Khalifa Hussein Mustafa Al-Natah (Arabic:خليفة حسين مصطفى) was born in Tripoli in 1944, and lived in west street. He was a Libyan writer and novelist, and is considered as one of the early writer's of Libyan stories, and novels. During a period of over four decades, he published: short stories, children's literature, novels, plays, articles. He is also a literary critic. He first received his first education in his home town Tripoli, then moved to Benghazi to study history in University of Libya. His book ″The eye of the sun″ (original title: Ayn Al-Shams) was added to one of the best in hundred books in the 20th Century.

== Education and career ==
Khalifa Mustafa belonged to the post-independence generation of writers. Also, he was one of the founders of the Libyan novel, and the main contributor to its development.

In Tripoli, during his high school studies, he taught in an elementary school while also studying history at University of Libya in 1967. Mustafa worked at the university in the same year he graduated, and won a prize for teaching history at the university. He moved from teaching into journalism; in a literature newspaper was issued in the 70s called "Cultural week" (original title: Al-Usbu Al-Thaqafi). as he worked as a reporter in London for aljehad magazine, he started studying in London, which lead him to gain more skills in literature for studying English and western literature.

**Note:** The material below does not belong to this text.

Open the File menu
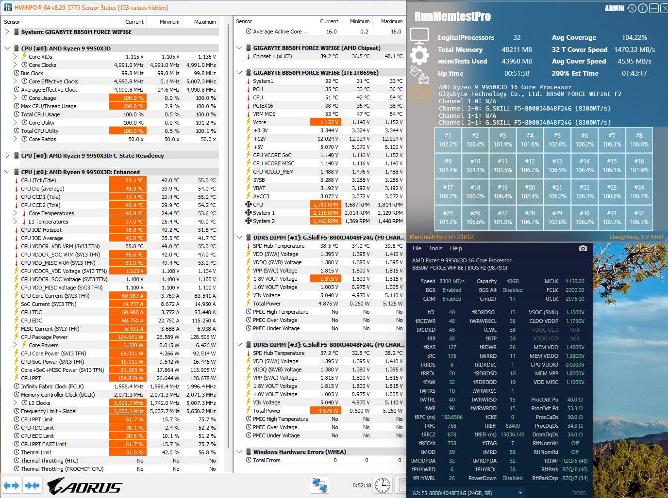 point(417,248)
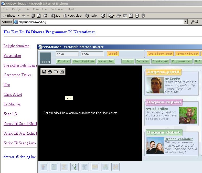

His first published short story he wrote, in a Libyan radio magazine, in 1967. He continued contributing to write more literature. He also wrote about the society and people's concerns, regarding to his nation; that lead him to write "tales of the western street" (original title: Hikayat Al-Shar’i Al-Gharbi). He lived in a difficult time; colonialism, and war was happening to his nation. Some of his work was influenced by the devastation, most of his novels were about historical events, "A Rose’s Wound" (original title: Jurh Al-Wardah), and "A Stars Night" (original title: Layali Najmah) was published in local and Arabian newspaper.

== Works ==
Some of his works include the followings:
- Crying of the Dead (original title: Sakhab Al-Mawta), 1975.
- The Rain and Mud Horses (original title: Al-Matar wa-Khuyul Al-Tin), 1981.
- The Words Memory (original title: Dhakirat Al-Kalimat), 1981.
- Tales of the Western Street (original title: Hikayat Al-Shar’i Al-Gharbi), 1982.
- Eye of the Sun (original title: Ayn Al-Shams), 1983.
- Rose’s Wound (original title: Jurh Al-Wardah), 1984.
- From the Tales of the Normal Madness (original title: Min Hikayat Al-Junun AlAadi), 1985.
- Autumn Wedding (original title: Urs Al-Khareef), 1986.
- The End of the Road (original title: Akher AL-Tareek) 1986.
- A Stars Night (original title: Layali Najmah), 1999.
- Widows and the Last Guardian (original title: Al-Aramil wa-Al-Wali Al-Akhir), 2005.

== Awards ==

- His novel “The eye of the sun” was published in 1983, was added to the Arab Writers Union as one of the best hundred books in the 20th Century.

== His Activities ==
- Participated in seminars, conferences, forums, and cultural journalism.
- Supervised, and criticized on so many of cultural newspaper sections, literary pages, radio programs.
- Discovered many literature talents, and encouraged it.

== His various positions ==
- A member of the literary novelist, and writers association.
- Editor of "Cultural Week" (original title: Al-Usbu Al-Thaqafi) magazine.
- The President of the children literature department in Dar Al-Jamahiriyah for publishing and distribution·
- The managing editor in Sanabil magazine.
- President of editing of the children literature department in Al-Amal magazine.

== His death ==

He died at 63 of age, a Friday morning of 22 November 2008, after struggling with cancer.